What is expected.
Reproduce everything from the start of the records down to the line containing "Open Onboard repository", swapping "Sign-in options" for "Login settings" and leaving all else unchanged.

Data.
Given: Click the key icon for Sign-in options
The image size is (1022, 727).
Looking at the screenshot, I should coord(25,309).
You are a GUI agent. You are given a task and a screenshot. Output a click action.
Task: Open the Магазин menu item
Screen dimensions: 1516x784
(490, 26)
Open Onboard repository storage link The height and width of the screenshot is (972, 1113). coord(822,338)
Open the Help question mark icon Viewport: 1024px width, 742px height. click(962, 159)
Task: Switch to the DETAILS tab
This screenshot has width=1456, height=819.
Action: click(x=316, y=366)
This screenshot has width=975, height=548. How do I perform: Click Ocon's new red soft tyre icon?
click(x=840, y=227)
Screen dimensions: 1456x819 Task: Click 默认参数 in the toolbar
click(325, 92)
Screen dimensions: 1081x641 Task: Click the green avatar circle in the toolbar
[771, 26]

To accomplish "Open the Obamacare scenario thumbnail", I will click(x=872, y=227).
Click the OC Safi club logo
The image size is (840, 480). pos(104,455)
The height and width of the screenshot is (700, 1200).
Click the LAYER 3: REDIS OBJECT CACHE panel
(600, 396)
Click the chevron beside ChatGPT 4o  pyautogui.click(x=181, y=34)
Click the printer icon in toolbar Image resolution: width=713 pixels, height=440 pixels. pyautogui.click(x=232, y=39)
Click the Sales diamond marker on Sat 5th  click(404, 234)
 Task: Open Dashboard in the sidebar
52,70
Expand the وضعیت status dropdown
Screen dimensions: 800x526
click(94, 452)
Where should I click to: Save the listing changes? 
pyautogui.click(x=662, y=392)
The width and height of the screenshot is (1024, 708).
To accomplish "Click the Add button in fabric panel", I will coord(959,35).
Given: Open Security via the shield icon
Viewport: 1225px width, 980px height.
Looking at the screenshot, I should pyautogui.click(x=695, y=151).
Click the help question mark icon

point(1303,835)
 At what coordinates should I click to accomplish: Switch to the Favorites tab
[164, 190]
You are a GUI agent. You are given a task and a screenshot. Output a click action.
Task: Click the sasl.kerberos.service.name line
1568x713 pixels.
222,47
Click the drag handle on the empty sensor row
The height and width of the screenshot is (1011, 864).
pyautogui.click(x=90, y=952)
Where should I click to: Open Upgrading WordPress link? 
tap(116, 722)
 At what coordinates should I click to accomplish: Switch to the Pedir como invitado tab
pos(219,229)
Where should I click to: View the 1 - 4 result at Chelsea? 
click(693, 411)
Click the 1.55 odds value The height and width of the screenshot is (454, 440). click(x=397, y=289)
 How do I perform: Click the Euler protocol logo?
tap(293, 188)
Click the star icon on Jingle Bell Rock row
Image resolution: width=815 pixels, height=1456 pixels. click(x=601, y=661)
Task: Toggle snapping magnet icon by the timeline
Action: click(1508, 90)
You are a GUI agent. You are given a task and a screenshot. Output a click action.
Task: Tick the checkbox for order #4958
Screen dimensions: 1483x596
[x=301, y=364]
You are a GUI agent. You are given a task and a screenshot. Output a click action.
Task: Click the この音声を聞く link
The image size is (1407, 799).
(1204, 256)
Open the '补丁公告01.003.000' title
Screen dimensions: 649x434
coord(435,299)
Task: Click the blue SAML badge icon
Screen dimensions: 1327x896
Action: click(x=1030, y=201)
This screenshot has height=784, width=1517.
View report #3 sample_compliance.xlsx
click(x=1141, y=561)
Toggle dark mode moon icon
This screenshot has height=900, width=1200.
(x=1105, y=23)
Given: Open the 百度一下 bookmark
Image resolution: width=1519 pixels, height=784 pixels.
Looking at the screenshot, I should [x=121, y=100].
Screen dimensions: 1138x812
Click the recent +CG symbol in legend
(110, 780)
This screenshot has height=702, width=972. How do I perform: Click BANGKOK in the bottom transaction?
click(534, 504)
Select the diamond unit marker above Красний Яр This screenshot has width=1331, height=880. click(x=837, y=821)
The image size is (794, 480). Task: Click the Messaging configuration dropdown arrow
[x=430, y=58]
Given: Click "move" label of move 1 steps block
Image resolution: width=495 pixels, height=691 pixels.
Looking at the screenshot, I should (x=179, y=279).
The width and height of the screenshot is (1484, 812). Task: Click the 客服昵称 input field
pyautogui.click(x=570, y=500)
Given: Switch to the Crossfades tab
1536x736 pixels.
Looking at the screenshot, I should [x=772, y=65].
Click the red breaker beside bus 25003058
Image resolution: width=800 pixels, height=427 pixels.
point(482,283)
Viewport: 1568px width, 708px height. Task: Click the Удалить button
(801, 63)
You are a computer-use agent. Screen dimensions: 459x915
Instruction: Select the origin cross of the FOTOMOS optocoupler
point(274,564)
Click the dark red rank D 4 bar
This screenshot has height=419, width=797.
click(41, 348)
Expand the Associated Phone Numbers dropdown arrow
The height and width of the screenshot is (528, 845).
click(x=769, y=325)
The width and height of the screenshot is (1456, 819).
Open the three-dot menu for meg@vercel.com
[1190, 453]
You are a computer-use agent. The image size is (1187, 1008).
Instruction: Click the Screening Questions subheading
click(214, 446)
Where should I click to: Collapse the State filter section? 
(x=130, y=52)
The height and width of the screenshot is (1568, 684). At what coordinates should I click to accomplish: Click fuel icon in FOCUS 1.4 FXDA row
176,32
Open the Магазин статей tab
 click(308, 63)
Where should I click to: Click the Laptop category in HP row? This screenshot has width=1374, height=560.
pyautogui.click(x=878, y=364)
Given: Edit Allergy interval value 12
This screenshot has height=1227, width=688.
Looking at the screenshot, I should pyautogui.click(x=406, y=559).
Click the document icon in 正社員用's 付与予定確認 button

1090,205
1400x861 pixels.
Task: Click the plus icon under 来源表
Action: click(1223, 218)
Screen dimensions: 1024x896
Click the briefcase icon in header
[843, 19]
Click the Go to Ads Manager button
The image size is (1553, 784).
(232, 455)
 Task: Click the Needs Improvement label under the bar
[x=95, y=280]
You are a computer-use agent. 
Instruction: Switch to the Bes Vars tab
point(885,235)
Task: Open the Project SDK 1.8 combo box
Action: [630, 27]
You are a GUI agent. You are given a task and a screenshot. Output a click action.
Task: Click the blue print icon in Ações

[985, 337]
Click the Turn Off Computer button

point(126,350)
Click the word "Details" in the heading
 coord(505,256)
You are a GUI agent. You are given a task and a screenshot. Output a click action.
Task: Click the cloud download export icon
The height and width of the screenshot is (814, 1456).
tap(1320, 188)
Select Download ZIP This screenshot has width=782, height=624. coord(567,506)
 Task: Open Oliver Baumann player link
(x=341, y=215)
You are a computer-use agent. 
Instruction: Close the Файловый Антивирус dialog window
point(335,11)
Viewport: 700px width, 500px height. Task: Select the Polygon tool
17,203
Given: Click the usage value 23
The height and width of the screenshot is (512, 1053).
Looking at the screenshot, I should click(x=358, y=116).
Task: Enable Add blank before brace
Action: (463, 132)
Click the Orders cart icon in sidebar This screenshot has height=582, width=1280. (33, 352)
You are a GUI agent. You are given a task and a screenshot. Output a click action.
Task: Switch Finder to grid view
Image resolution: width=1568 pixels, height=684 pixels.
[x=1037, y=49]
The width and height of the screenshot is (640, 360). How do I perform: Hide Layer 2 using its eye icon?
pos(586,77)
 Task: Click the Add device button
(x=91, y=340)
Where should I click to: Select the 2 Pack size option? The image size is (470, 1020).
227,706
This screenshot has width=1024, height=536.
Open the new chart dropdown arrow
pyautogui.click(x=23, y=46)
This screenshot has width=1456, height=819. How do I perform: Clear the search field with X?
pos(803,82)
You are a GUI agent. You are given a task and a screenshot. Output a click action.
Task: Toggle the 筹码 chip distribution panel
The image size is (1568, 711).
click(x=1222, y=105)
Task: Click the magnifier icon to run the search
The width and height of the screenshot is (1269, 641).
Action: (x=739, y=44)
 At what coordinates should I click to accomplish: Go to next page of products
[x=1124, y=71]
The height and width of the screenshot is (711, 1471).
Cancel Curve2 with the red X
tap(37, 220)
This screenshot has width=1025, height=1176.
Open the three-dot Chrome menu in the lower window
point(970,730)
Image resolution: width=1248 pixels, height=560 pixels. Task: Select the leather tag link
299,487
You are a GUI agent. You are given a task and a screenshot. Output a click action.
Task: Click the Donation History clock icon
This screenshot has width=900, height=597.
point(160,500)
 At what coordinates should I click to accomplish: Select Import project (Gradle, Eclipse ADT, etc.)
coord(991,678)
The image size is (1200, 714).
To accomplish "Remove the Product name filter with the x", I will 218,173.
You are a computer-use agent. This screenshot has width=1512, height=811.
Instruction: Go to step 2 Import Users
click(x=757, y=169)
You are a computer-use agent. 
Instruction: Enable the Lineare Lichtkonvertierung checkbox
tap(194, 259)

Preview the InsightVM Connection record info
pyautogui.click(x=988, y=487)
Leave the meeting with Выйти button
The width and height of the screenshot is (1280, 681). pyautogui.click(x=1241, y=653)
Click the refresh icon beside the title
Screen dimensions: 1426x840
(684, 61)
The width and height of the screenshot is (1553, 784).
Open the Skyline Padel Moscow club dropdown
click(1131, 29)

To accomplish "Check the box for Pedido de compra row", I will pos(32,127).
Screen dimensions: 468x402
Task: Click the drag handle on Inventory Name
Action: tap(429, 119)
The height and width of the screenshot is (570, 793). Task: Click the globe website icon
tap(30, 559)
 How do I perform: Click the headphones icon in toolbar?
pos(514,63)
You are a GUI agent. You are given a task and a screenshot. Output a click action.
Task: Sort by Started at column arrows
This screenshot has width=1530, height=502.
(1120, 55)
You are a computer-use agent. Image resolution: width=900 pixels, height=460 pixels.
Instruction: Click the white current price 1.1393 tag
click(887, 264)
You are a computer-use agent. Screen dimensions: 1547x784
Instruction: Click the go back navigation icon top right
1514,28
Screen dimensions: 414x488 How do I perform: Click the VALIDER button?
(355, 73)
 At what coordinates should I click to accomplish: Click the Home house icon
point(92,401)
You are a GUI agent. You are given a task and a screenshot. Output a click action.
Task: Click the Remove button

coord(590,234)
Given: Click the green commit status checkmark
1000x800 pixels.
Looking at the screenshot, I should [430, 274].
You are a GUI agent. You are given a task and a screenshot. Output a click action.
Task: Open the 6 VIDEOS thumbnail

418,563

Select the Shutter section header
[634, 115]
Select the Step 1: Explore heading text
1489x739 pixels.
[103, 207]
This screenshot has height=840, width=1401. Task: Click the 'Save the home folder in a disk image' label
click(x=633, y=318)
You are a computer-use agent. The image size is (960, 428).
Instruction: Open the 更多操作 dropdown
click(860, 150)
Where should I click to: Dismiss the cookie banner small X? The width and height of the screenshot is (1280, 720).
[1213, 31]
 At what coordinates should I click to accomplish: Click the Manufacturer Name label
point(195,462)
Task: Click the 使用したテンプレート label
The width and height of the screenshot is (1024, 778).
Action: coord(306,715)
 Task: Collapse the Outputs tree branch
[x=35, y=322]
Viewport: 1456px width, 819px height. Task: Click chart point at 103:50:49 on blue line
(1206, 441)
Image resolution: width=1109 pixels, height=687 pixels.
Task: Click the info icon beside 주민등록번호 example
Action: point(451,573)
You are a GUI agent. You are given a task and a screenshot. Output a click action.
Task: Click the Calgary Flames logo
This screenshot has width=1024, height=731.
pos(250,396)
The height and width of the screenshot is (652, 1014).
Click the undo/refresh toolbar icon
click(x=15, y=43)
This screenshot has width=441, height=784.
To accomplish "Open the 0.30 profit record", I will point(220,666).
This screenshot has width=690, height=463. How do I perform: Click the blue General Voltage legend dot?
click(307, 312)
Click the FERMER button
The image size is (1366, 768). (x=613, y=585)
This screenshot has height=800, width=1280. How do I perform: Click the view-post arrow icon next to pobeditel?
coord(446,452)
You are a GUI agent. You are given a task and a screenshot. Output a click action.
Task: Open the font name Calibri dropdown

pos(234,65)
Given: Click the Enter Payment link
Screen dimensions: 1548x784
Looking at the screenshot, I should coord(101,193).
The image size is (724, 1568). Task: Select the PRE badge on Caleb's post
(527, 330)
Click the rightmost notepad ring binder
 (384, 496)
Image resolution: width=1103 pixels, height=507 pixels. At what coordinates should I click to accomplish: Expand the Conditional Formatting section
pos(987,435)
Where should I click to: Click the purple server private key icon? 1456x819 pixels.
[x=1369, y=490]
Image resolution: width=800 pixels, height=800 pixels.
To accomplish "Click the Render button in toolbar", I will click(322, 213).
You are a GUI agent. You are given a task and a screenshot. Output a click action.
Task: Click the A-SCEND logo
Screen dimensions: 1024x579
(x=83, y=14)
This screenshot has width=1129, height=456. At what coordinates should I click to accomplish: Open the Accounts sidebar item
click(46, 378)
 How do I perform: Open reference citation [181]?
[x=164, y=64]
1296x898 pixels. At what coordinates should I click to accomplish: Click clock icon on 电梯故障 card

Result below.
Given: Click the key icon for Login settings
The image size is (1022, 727).
Looking at the screenshot, I should coord(25,309).
You are a GUI agent. You are given a task and a screenshot. Output a click action.
Task: Open the Магазин menu item
Screen dimensions: 1516x784
(490, 26)
Open Onboard repository storage link The height and width of the screenshot is (972, 1113). coord(822,338)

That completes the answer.